4.3. Efficiency of Abandoning Exhausted Feeding Sites

Although there have been no studies of chemical communication in the larval webworm, the results of the study presented here indicate that, in contrast to other social caterpillars that are central place foragers, the webworm employs a relatively simple system of communication that may do a little more than facilitate aggregation and collective nest construction. Compared to the eastern tent caterpillar, an ecological equivalent of the webworm which feeds on P. serotina in the spring and is a central place forager, the present study shows that the webworm is relatively inefficient not only in finding its way back to its nest but also in abandoning exhausted feeding sites in favor of new food finds. When tested under similar conditions using the same experimental protocol, colonies of the tent caterpillar abandoned exhausted feeding sites on the same evenings that they discovered and fed at new sites and did not return to the old sites on subsequent evenings [15]. In contrast, a significant proportion of the caterpillars in our laboratory colonies of webworms continued to return to exhausted feeding sites even after feeding for the previous four days at new food finds. This rapid shift to a new feeding site by the tent caterpillar is attributable to the ability of the insect to recruit nestmates to new food finds with a trail pheromone [15]. The central place foragers Eucheria socialis [16], Gloveria sp. [11], and Eutachyptera psidii [17] tested in the same manner showed that while they are less efficient than the tent caterpillar in abandoning depleted sites, they performed markedly better than the webworm with fewer than 20% of the caterpillars returning to the old site on the second night following the shift in the food source. In contrast, a similar study of the pine processionary, Thaumetopoea pityocampa [15], showed that the caterpillars of this species are slow to move to a new feeding site with approximately the same percentage of caterpillars as the webworm choosing the arm that led to the old depleted feeding site on the third day of the study.

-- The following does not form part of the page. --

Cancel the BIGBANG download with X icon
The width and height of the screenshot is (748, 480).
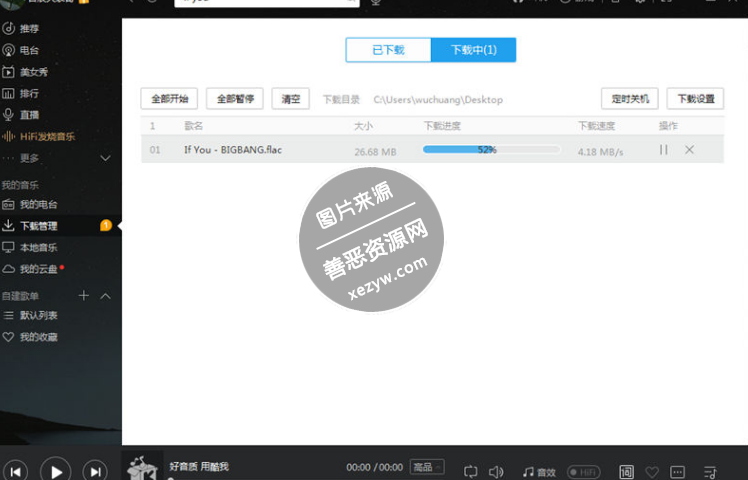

Although fall webworms may show some preference for leaves based on age and extent of shading [18], they are relatively nonselective in their choice of food compared to M. americanum, the larvae of which strongly prefer the youngest leaves, which occur at the tips of branches [19]. In the spring when tent caterpillars are feeding on P. serotina there is high heterogeneity for leaf age as the trees continuously produce new leaves. The same host trees have largely stopped producing new leaves when the larvae of the webworm eclose and for the most part the caterpillars feed on aged leaves throughout their larval life that are tough and dry, for which little or no searching is required. The difference in the amount of information that the webworm and the tent caterpillar encode in and extract from their pathways likely reflects this difference in their response to leaf quality and the patchiness of the food resource.

Conflict of Interests

The author declares that there is no conflict of interests regarding the publication of this paper.

Acknowledgment

Katelyn Meyer assisted in the analysis of data collected during the laboratory component of the study.